Richard Phipps (Env Med) 1RC1HL100051-01
Title: Microparticles as messengers of communication between blood and vascular cells
09/30/2009- 09/30/2011
Total Direct Costs: $650,408
Principal Investigator: Richard Phipps
Co-investigators: Mark Taubman, Junichi Abe, Charles Francis, Sherry Spinelli

Richard Phipps and Neil Blumberg (Env Med and Path): 5R01HL095467-02
Title: Identification and significance of biologic mediators in red cell concentrates
9/16/2009-7/31/2013
Total Direct Costs: $1,000,000
Principal Investigators: Richard Phipps and Neil Blumberg
Co-Investigators: Patricia Sime, Sherry Spinelli, David Oakes

Alison Elder and Gunter Oberdorster (Env Med): New Grant #: 5RC2ES018741-02
Title: Hazard Assessment and Risk Estimation of Inhaled Nanomaterials Exposure
09/26/2009-06/30/2011
Total Direct Costs: $662,911
Principal Investigators: Alison Elder and Gunter Oberdorster
Co-investigators: Pratim Biswas, Jacob Finkelstein, Robert Hurt, Agnes Kane, Kerry O'Banion, David Pui, Jing Wang, Wolfgang Kreyling

Mark Frampton (Medicine and Env Med): 5RC1ES018519-02
Title: Cardiovascular Effects of Ultrafine Particles in Genetically
Susceptible Subjects
Total Direct Costs: $671,320
09/30/2009-07/31/2011
Principal Investigator: Mark Frampton
Co-Investigators: Mark Utell, David Oakes, Anthony Pietropaoli

Opportunities for Predoctoral and Postdoctoral Training.

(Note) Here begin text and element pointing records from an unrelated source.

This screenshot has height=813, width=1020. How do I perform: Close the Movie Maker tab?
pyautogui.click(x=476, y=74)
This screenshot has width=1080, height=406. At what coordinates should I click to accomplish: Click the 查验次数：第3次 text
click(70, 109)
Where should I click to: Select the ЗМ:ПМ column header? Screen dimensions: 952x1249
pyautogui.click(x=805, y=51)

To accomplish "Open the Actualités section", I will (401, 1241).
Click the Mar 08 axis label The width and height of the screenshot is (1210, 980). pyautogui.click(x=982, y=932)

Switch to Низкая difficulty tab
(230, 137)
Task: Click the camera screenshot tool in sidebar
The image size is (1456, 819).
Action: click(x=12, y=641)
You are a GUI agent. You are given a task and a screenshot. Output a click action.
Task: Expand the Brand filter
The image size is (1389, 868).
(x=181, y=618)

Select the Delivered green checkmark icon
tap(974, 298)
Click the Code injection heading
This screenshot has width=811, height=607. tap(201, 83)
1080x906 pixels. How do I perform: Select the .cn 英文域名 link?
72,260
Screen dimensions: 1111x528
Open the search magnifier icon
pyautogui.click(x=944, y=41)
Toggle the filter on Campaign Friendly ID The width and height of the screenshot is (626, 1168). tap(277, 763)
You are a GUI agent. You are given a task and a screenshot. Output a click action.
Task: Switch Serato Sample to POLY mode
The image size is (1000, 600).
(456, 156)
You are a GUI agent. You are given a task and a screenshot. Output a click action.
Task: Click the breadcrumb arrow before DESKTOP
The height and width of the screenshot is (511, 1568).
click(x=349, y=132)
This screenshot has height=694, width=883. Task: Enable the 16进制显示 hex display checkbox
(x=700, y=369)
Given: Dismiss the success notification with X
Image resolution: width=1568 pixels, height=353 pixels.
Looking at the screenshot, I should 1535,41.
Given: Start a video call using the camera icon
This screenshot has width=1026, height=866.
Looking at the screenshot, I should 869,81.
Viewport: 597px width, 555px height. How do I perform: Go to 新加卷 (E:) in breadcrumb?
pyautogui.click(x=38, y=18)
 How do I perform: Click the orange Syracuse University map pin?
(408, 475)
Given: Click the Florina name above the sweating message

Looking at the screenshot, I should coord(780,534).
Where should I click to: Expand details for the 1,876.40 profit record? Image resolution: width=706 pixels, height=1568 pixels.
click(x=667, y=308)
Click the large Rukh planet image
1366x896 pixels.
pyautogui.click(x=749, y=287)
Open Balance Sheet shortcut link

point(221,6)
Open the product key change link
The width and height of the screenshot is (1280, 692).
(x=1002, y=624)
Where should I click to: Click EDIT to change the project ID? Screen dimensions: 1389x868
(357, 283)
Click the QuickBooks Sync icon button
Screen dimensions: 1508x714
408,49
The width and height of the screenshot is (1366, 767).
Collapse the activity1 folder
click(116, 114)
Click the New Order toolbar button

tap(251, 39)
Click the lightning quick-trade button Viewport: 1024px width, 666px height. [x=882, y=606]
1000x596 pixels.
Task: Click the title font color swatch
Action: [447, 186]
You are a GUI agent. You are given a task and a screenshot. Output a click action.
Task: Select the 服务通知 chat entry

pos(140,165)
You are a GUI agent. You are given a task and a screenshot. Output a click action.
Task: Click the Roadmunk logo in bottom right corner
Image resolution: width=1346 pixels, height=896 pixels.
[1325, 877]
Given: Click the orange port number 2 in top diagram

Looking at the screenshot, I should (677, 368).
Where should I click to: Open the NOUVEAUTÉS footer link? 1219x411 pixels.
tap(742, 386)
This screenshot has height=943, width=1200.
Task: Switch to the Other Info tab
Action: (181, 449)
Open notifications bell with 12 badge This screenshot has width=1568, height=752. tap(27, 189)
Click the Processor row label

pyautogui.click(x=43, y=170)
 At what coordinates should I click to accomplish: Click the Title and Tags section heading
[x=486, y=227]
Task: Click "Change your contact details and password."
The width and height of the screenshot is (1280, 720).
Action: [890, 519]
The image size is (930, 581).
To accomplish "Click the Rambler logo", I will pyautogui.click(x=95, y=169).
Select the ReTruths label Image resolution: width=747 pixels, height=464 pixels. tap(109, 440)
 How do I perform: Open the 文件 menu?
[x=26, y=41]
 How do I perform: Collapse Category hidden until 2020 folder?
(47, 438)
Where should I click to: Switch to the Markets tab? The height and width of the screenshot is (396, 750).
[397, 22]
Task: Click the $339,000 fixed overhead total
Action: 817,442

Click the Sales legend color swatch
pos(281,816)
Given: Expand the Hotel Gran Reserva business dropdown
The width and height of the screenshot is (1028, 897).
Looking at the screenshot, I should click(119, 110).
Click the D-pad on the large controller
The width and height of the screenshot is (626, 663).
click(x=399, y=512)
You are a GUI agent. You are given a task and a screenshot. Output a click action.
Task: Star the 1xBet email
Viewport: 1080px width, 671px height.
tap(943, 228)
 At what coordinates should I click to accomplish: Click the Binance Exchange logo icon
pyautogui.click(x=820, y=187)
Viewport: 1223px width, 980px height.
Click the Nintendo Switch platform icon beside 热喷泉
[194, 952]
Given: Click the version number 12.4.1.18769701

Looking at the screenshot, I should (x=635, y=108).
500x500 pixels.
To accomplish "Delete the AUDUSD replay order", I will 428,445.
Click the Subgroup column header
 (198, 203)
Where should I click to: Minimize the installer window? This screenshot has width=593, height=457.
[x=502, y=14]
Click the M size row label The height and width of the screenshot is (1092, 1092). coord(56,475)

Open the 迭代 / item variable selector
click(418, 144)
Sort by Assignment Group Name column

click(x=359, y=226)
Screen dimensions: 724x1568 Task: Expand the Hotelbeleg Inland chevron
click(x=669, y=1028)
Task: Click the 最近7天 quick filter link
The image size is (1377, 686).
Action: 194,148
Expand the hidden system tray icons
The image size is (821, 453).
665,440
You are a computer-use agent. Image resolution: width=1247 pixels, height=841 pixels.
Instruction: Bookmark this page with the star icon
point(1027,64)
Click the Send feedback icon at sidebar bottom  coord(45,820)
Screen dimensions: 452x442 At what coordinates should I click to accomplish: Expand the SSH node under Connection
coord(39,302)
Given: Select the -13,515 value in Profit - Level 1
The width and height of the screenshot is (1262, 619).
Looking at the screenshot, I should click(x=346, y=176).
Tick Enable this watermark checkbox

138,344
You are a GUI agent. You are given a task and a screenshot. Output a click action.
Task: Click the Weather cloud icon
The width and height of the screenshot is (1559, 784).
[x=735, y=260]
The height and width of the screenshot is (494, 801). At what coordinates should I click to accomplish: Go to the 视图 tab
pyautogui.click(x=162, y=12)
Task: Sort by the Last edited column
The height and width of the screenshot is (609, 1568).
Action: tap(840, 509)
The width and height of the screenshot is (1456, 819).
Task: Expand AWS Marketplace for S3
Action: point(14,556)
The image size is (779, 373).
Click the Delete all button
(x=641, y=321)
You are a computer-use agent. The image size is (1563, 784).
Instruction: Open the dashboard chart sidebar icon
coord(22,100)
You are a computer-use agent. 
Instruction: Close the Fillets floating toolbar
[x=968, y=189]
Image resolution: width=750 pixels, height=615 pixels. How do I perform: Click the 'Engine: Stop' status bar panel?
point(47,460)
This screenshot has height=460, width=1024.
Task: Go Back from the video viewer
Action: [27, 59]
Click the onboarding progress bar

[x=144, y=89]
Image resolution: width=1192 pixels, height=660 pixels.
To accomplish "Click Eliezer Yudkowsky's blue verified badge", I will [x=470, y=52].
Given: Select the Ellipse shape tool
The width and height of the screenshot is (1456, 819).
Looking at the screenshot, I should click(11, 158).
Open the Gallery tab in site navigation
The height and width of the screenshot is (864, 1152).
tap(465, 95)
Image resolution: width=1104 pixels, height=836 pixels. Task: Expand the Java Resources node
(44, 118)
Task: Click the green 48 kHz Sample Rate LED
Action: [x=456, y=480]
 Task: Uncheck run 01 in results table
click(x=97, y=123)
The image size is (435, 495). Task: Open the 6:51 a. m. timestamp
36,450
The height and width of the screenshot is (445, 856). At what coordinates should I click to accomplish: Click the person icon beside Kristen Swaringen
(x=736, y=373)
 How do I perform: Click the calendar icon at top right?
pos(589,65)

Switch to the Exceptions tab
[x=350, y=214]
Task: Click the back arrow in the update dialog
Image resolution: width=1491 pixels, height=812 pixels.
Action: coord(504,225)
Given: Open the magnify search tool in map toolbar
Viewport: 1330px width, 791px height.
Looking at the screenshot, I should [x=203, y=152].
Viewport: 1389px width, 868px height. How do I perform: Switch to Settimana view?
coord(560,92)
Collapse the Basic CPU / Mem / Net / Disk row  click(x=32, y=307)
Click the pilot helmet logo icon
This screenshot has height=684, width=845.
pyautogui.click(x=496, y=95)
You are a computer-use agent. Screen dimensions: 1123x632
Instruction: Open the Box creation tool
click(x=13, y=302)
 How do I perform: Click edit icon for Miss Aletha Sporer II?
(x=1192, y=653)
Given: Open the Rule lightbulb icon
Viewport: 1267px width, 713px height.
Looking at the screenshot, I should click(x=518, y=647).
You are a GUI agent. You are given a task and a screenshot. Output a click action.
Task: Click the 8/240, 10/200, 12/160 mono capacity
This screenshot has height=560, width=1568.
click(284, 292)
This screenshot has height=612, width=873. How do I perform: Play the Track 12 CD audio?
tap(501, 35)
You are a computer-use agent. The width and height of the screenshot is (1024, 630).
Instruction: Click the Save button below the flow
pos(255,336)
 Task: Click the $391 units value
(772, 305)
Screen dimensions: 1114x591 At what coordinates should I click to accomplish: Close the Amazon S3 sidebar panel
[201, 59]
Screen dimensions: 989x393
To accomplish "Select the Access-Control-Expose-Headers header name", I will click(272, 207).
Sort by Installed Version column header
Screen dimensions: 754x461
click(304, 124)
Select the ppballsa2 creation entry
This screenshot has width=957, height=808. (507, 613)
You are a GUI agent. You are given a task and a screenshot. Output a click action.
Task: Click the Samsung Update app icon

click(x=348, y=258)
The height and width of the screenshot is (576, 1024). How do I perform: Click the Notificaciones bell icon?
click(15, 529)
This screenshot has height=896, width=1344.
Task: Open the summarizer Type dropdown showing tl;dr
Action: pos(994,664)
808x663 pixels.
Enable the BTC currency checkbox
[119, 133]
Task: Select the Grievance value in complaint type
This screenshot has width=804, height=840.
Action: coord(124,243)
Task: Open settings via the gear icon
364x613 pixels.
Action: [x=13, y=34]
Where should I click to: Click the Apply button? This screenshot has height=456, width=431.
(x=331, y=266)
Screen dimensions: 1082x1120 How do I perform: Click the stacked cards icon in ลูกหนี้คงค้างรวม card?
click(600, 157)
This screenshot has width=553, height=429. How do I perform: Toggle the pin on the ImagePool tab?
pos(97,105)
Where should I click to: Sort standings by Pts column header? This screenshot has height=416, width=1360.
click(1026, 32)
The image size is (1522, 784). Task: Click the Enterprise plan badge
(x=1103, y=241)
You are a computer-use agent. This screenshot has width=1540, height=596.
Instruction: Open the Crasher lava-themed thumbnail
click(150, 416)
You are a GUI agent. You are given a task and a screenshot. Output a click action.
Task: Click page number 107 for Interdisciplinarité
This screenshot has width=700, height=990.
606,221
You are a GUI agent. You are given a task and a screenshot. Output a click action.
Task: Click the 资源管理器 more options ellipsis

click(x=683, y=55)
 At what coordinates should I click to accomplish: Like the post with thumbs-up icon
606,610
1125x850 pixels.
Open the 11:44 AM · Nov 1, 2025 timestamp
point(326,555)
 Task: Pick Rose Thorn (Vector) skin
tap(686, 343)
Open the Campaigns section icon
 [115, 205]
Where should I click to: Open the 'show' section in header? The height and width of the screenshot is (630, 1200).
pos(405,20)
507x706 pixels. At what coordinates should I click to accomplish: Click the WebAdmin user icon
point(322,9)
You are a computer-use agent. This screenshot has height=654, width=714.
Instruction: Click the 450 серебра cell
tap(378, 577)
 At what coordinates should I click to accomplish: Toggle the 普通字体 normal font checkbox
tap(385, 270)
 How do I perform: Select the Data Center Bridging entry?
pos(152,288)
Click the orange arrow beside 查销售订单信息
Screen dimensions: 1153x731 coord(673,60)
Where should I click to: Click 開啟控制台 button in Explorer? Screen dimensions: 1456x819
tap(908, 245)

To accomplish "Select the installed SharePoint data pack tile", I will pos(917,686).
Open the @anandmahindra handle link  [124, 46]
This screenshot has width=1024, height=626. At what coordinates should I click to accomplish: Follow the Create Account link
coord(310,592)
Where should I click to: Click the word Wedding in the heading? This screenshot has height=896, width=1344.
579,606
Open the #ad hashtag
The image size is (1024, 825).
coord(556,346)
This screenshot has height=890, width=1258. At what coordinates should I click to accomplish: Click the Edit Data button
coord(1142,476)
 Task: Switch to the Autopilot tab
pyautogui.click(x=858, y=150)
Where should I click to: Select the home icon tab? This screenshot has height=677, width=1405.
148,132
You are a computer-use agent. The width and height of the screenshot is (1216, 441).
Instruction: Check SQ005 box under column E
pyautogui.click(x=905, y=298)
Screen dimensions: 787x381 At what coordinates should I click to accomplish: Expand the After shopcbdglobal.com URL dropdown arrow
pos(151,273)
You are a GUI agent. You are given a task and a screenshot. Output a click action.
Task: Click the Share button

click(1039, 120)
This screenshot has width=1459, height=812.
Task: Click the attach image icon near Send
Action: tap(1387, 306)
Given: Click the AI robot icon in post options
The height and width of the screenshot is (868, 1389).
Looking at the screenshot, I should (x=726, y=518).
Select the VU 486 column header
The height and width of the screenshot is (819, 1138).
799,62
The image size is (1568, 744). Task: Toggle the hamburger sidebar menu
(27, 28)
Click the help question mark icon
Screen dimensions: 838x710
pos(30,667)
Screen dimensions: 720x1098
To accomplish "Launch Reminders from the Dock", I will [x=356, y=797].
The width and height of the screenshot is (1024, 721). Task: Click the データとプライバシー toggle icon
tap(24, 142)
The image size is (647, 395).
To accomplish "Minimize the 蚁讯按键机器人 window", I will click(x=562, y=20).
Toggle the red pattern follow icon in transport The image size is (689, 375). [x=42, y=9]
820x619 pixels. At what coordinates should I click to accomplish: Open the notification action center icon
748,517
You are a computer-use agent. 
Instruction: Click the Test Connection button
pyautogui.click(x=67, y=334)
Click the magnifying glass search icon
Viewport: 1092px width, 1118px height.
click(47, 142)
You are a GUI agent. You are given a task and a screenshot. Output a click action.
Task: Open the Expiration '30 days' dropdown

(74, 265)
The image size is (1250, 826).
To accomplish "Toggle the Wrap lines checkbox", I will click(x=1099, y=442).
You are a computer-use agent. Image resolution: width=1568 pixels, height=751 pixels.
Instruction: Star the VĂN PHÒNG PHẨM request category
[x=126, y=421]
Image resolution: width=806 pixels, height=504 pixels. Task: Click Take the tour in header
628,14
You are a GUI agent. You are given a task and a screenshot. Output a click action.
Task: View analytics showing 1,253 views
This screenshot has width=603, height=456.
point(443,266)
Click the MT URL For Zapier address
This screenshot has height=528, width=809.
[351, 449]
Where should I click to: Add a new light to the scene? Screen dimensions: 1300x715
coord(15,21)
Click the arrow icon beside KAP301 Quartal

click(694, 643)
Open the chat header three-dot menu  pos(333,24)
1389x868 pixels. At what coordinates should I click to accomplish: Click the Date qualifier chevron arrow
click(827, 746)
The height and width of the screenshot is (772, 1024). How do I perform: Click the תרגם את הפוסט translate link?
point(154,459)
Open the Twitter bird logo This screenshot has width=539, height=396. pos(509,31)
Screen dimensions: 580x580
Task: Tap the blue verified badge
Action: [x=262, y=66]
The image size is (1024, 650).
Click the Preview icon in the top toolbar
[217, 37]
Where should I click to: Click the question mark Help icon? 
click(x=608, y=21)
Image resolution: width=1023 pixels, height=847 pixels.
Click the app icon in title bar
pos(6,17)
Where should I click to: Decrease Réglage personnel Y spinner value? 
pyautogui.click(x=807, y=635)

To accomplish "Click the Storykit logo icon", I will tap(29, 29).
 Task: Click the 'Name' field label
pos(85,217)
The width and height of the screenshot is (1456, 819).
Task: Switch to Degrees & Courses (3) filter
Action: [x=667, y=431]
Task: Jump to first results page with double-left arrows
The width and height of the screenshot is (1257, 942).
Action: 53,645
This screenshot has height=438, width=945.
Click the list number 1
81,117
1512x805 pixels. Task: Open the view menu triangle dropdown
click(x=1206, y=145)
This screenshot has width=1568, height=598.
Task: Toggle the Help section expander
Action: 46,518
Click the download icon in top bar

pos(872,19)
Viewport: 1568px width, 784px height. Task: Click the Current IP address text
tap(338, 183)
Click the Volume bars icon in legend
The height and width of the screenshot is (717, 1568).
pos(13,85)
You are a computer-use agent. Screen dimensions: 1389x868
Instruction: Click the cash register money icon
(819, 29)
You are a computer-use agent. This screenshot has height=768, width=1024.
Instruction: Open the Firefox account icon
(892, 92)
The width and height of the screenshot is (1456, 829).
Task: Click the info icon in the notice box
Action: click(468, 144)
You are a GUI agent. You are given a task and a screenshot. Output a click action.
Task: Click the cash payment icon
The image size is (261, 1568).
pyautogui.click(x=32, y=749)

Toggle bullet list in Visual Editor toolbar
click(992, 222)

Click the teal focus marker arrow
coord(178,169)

This University has had continuous support from the National Institutes of Health for doctoral and postdoctoral training in disciplines related to lung disease since 1970. Our program supports both predoctoral students and postdoctoral fellows. The candidates for the doctorate usually attain their degrees in toxicology, microbiology and immunology, pathology, and biochemistry.